Dwibedy expanded on this by distinguishing between partner-dependent and independent data clean rooms, advocating for the latter to ensure greater transparency and scalability. However, she also cautioned against treating first-party data as a “shiny new object.” The real value lies in having a clear purpose and value exchange for the consumer.

Back to Basics: Signals That Still Matter
While much of the conversation focused on advanced data ecosystems, Vohra brought the discussion back to fundamentals. Not every brand, he argued, is ready for sophisticated data partnerships.

“There are enough signals already available that marketers are not fully utilizing,” he said. Simple metrics like “viewed but not purchased” can be powerful indicators for bottom-funnel activation. Similarly, understanding purchase cycles (such as when a consumer is likely to repurchase a product) can significantly improve targeting efficiency.

“These are not new concepts,” he noted, referencing traditional tools like market basket analysis. “But now, we finally can use them effectively.”

AI: Enabler, Not Replacement
The conversation naturally turned to artificial intelligence, a topic that has dominated industry discourse in recent years. However, the panel took a measured view, cutting through the hype.

Dwibedy described AI as an enabler rather than a solution in itself. “It helps us multiply what we already know,” she said, highlighting its role in automation, insight generation, and data analysis.

Ranganathan introduced a useful distinction between “foundational AI” and “transformational AI.” The former focuses on efficiency: optimizing media buys, analyzing data, and improving targeting. The latter has the potential to fundamentally change how marketing functions operate, from strategy to creative development.

Yet, both agreed on one key point: human intelligence remains indispensable. The future lies not in replacing humans with machines, but in creating a synergy between the two.
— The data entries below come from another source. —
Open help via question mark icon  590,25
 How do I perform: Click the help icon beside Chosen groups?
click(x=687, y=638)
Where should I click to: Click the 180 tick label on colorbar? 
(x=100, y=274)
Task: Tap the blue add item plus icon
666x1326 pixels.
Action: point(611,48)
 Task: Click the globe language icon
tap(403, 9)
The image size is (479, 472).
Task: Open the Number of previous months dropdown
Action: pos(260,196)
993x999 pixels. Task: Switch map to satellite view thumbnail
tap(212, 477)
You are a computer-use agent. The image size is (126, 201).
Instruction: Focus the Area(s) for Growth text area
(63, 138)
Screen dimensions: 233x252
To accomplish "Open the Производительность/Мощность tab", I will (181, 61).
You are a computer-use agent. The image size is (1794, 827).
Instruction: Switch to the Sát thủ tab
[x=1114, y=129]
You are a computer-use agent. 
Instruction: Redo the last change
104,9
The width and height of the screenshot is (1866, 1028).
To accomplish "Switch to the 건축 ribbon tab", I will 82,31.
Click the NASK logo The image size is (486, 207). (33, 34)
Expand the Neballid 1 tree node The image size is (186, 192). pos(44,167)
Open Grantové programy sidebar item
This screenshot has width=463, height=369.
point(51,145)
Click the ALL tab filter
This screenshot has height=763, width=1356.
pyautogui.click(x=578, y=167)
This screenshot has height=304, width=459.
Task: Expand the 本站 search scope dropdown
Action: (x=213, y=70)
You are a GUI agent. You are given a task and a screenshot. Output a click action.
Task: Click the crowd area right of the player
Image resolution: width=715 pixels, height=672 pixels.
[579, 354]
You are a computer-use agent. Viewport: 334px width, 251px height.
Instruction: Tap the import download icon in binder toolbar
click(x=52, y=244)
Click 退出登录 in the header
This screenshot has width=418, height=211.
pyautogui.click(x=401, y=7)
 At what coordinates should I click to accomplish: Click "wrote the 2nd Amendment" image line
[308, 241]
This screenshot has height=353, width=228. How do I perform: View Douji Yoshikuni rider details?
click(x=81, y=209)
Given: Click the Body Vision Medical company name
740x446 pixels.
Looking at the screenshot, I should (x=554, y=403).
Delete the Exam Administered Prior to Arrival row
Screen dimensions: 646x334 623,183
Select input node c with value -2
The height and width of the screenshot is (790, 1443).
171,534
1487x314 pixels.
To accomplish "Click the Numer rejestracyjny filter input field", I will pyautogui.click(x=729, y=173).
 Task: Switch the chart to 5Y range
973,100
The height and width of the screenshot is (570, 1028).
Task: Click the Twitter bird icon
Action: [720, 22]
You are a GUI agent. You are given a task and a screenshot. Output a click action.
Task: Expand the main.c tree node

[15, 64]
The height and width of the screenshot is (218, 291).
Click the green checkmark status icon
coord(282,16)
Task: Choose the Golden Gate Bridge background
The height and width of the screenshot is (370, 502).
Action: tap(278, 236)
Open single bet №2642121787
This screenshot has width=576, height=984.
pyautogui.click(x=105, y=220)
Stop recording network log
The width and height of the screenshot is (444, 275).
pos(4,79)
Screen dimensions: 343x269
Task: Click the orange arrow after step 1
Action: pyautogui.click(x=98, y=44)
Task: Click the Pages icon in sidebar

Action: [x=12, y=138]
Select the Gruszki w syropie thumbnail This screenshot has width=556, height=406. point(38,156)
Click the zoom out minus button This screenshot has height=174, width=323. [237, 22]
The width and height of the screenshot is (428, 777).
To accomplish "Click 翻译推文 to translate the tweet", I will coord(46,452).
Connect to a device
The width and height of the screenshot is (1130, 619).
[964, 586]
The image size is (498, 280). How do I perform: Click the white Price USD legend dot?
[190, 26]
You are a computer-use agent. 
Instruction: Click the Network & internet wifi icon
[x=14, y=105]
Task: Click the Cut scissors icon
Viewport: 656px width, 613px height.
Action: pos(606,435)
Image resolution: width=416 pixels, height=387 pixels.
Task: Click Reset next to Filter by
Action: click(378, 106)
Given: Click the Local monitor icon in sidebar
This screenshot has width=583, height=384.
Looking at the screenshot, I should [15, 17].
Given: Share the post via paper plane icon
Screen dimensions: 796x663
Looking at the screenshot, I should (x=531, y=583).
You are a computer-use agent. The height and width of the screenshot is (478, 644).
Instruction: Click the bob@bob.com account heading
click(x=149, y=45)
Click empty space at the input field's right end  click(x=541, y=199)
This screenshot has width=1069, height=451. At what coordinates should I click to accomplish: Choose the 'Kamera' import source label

Toward a More Scientific, Consumer-Centric Future
As the session drew to a close, one theme stood out: the shift from fragmented, channel-based marketing to a more integrated, data-driven, and consumer-centric approach is well underway, but far from complete.

The tools exist. The data is available. The intent is clear. What remains is the hard work of integration: breaking down silos, aligning teams, redefining metrics, and building systems that reflect how consumers actually behave.

In many ways, the industry is at an inflection point. The question is no longer whether full-funnel, cross-channel marketing is necessary. It is whether organizations can evolve quickly enough to execute it effectively.